Most of us have had that experience, so doesn’t logic dictate that the same attention-switching principle applies to creative activities? While music can provide needed noise to block out or mask ambient din, it can also snag the brain’s attention away from critical thoughts and processes that result in unique creations. Someone’s compelling conversation near your bench in front of a Monet haystack painting at the Art Institute might inspire an entire scene, but it could also steal the poetic couplet that was forming in your mind as you regarded the work before you. With a lack of quiet spaces available even within the public libraries that were once bastions of “Shhhh!”, where is a person supposed to go for a little solitude and time to focus?

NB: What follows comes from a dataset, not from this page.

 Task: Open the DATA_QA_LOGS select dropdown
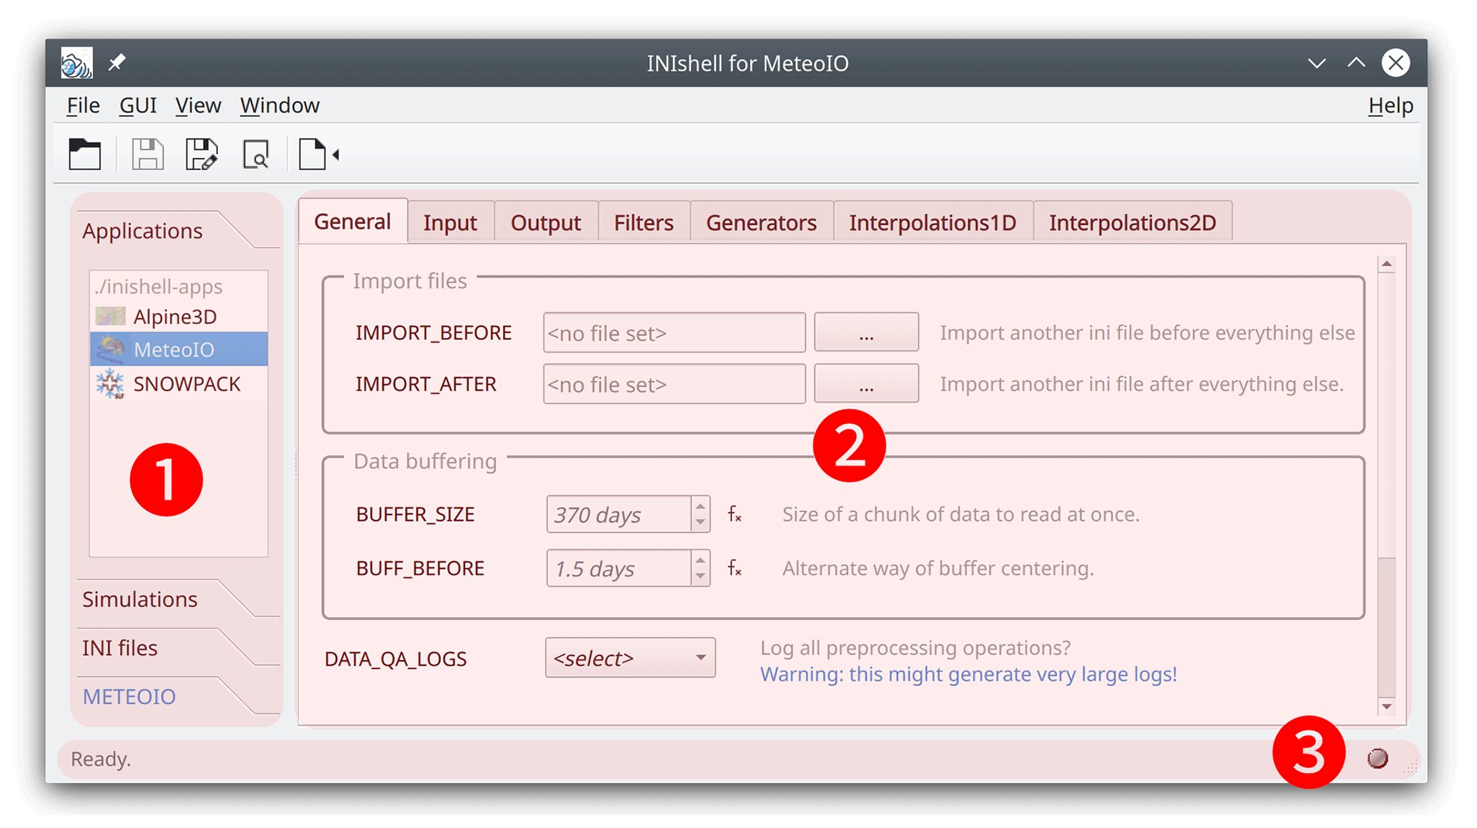(630, 658)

There’s no easy answer for this. Not everyone can take off for Lake Havasu and stay in a private cabin all day. Writing and artist retreats cost money, as does renting a coworking space (which doesn’t always have an expectation of members being quiet, so beware!). Libraries and other public places seem dominated by talking and other people’s bluetooth speakers that sometimes are playing very good music — it’s just that your craft doesn’t need that particular auditory boost at this time. My Buddhist friend argues that once you find the silence within, the external noise doesn’t bother you, but I’m not sure that’s practical, at least in the short term. I have a beloved pair of noise-cancelling headphones that work well, but they aren’t always practical either when you need to keep your wits about you in a public space.

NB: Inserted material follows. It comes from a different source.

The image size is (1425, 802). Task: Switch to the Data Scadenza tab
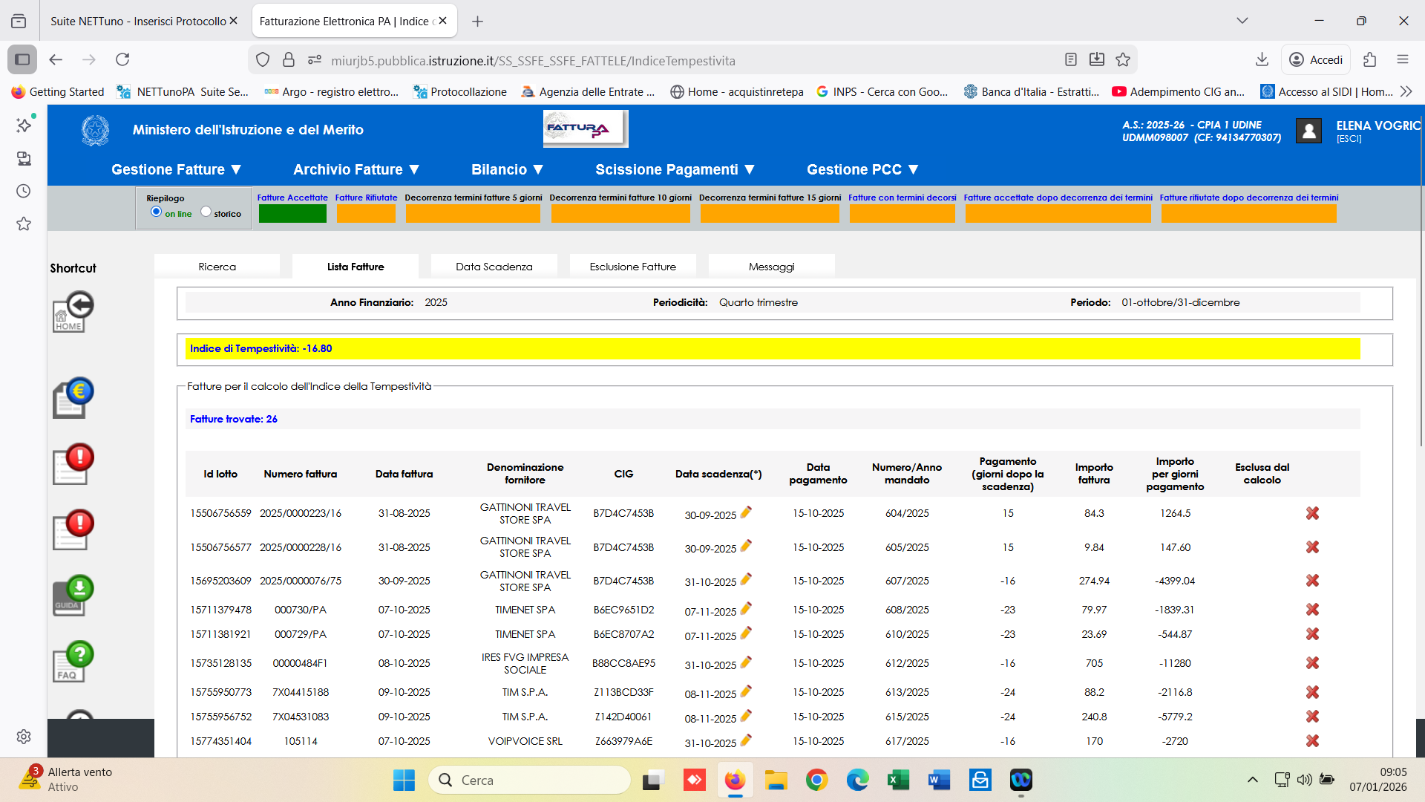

It seems that this might require a culture shift again. Quiet spaces rely on the consent of all parties in the area. Just one rogue person refusing to follow the expectations of a space can spoil the experience entirely for everyone else. As a culture, we have to agree on the importance of quiet places and be willing to act with full knowledge of how important that space can be. One person blogging into the void complaining about noise and distraction in society is not going to change anything. However, as a society, we need to examine our priorities and decide if there is value in quiet in certain public spaces and, if so, how we can create circumstances and boundaries that reflect those values.
I’m not saying we all have to be silent all the time. Good conversations and music with an active tempo invigorate me — it’s only that there is a right time and place for certain activities. I’m saying that watching YouTube without headphones in the public library’s study area isn’t the right time and place for that activity. I want children to gather in public spaces, play, and make noise in their joyful quest to explore the world. I also want those same children to have accessible, quiet places that allow them the cognitive space and lack of stimuli to actively process what they’ve learned, to regenerate their minds, and to be able to focus on an activity that requires less external stimuli and more internal focus.
Sometimes a person needs A Quiet Place, although this might not be the answer either.